Nunca dejará de sorprenderme el presidente Andrés Manuel López Obrador. Es extraordinaria su capacidad para asignar responsabilidades ajenas, mientras elude las propias.
El martes, el caso Ayotzinapa volvió a ocupar la mañanera. El asunto se encuentra muy lejos de resolverse, a pesar de que fue mencionado entre las cien prioridades el día que tomó posesión.
Su gobierno no ha dado con el paradero de los jóvenes normalistas, no ha logrado ubicar a quien realmente ordenó la desaparición, tampoco ha conseguido la condena de quienes, desde la autoridad, fueron cómplices de los delincuentes.
Lo más importante: no ha cambiado nada del contexto de criminalidad que, en 2014, permitió esta atroz tragedia y que, en Guerrero, aún continúa vigente.
La frustración presidencial debe ser mayúscula. Cómo no si a ocho meses de dejar el cargo, tanto la investigación como la judicialización del caso son un fracaso.
Me ha tocado dar seguimiento al expediente Ayotzinapa prácticamente desde la semana posterior a que sucedió. A partir de esta memoria es que me tiene boquiabierto que el Presidente emplee el mismo discurso que el gobierno de Enrique Peña Nieto utilizó para lavarse las manos.
En este tema, como dice el refrán, los opuestos se encontraron. Ambos mandatarios terminaron acusando a la Comisión Interamericana de Derechos Humanos, a las organizaciones de la sociedad, a los abogados de los padres de los normalistas, a las personas juzgadoras y a la prensa como los supuestos responsables no solo del fiasco judicial, sino también de la desaparición.
Tampoco me imaginé a López Obrador defendiendo la tortura y, sin embargo, su opinión respecto a este tema ha dejado de ser ambigua. Igual que en la época de Peña Nieto y de Felipe Calderón, el actual mandatario opina que no deberían desestimarse las declaraciones de testigos y acusados por haber sido obtenidas mediante tortura.
A este respecto, dice López Obrador que la justicia “no es un asunto de procedimiento legaloide… (sino) un asunto de Estado”.

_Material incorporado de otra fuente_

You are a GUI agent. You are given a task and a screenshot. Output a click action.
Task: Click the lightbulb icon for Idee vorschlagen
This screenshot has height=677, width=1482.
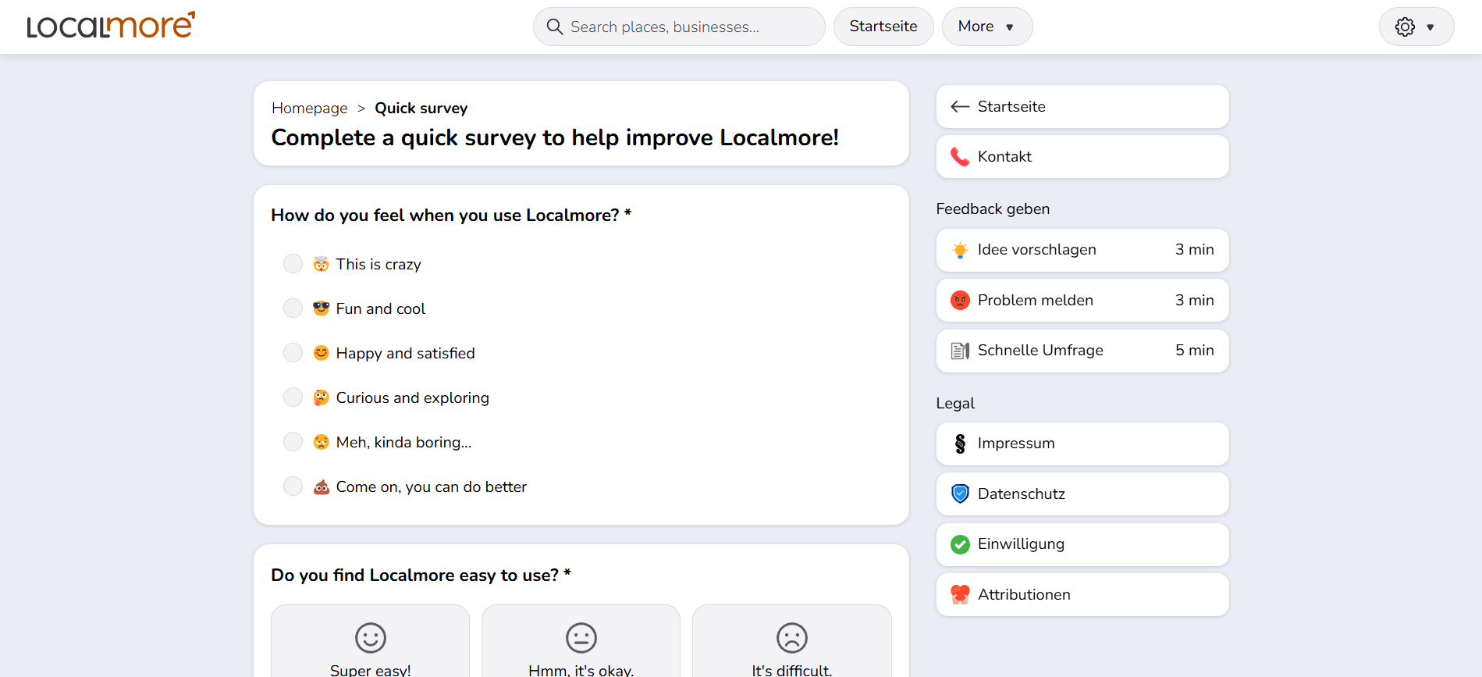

Zoom: Para el mandatario la razón de Estado debería justificarlo todo. Su sola invocación tendría que exentar a las decisiones judiciales de ser legales, apegadas a la democracia y a los derechos de la Constitución. Esta era la misma filosofía de aquellos frente a los cuales AMLO se define, todos los días, afirmando que no son iguales.